*Objective*
Extract, word for word, the part of the passage on anaerobic digestion that begins with the words containing "Precisely, the biodigester" and ends with "et al., 2012).".

*Text extract*
------------

Anaerobic digestion is a good alternative to treat waste with high biodegradable organic matter (Flotats et al., 2001; Sosa, 2017). Therefore, according to Suárez et al. (2018), this treatment is indicated for agro-industrial wastewater, with a high load of biodegradable organic matter discharges from the production of sugar, alcohol, meat, paper, preserves and distilleries according to Rahayu et al. (2015). Anaerobic digestion is also indicated to treat agricultural residues, such as slurry and manure according to Bansal et al. (2017), and urban waste that includes both the organic fraction of solid waste according to Biogas Association Ottawa (2015) and urban wastewater treatment plant sludge (Frankiewicz, 2015).
Precisely, the biodigester is an anthropogenically produced (produced by human activity) technology to highlight in the biotechnological process of anaerobic digestion of biomass to obtain biogas. It is a hermetic reactor with a side inlet for organic matter, an outlet at the top through which biogas flows, and an outlet to obtain effluents with biofertilizing properties, both products contribute to meeting the needs of producers and to promote organic agriculture, as an economically feasible and ecologically sustainable alternative (Zheng et al., 2012).

------------

*Data entries*
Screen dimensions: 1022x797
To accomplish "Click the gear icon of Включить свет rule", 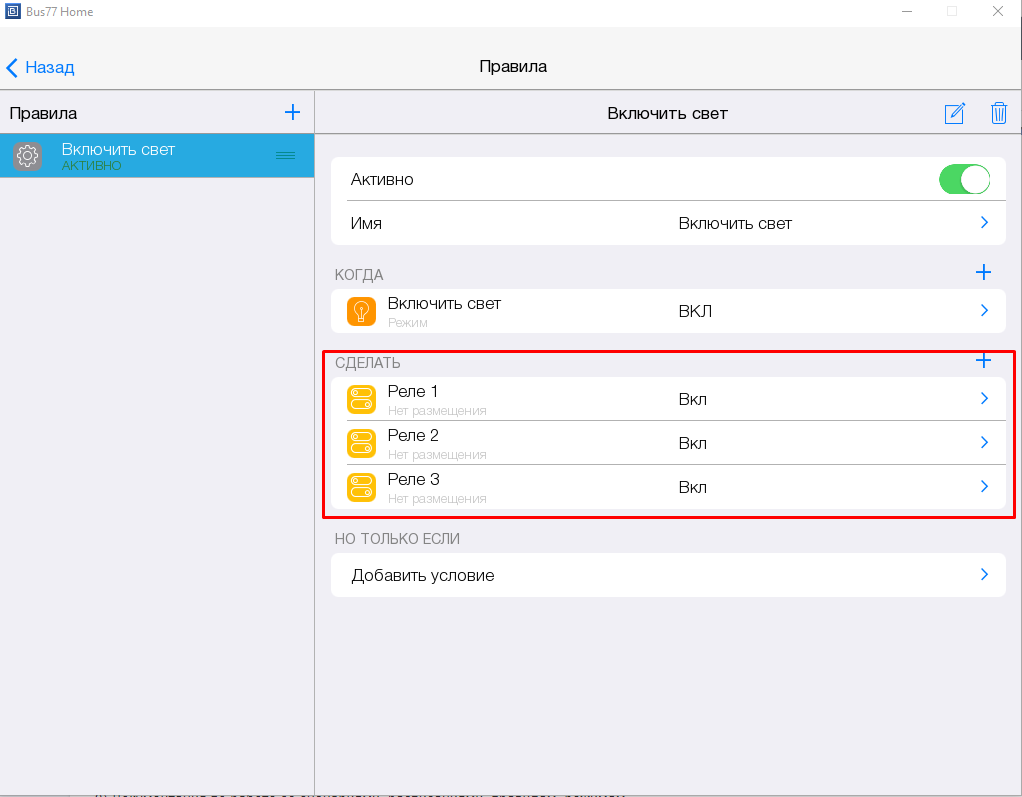I will tap(28, 156).
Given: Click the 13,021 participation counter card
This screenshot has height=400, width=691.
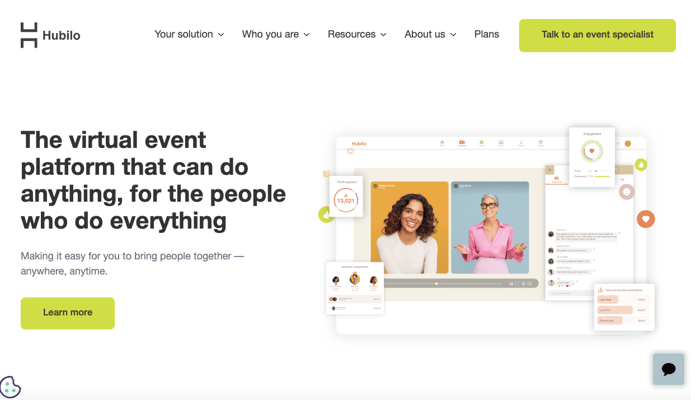Looking at the screenshot, I should [346, 196].
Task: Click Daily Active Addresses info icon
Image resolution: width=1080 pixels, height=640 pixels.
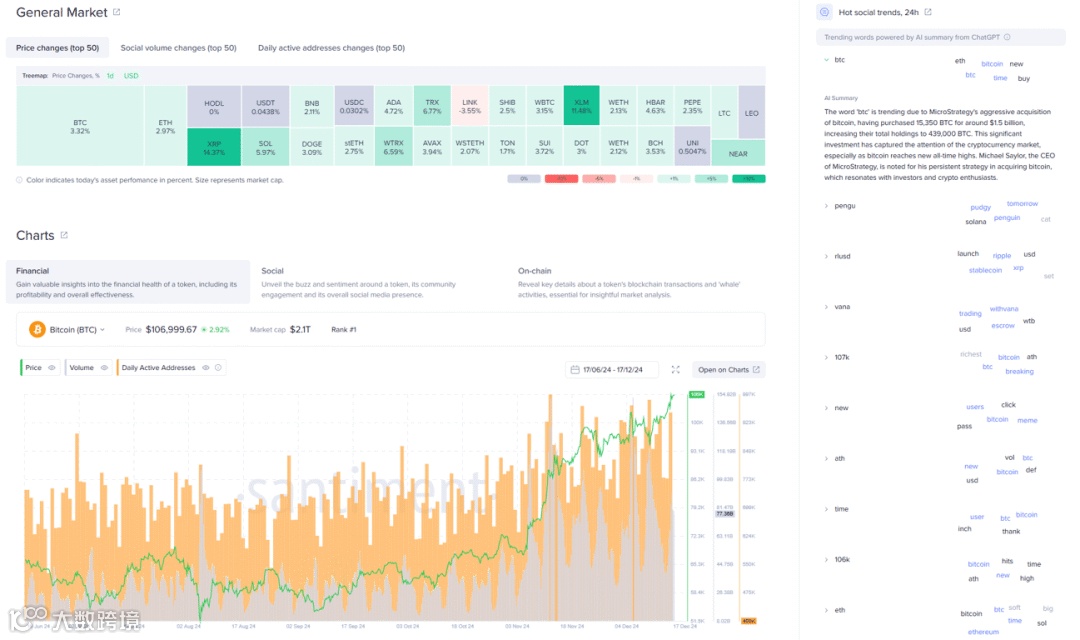Action: (218, 368)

------------

*Result for this exercise*
Precisely, the biodigester is an anthropogenically produced (produced by human activity) technology to highlight in the biotechnological process of anaerobic digestion of biomass to obtain biogas. It is a hermetic reactor with a side inlet for organic matter, an outlet at the top through which biogas flows, and an outlet to obtain effluents with biofertilizing properties, both products contribute to meeting the needs of producers and to promote organic agriculture, as an economically feasible and ecologically sustainable alternative (Zheng et al., 2012).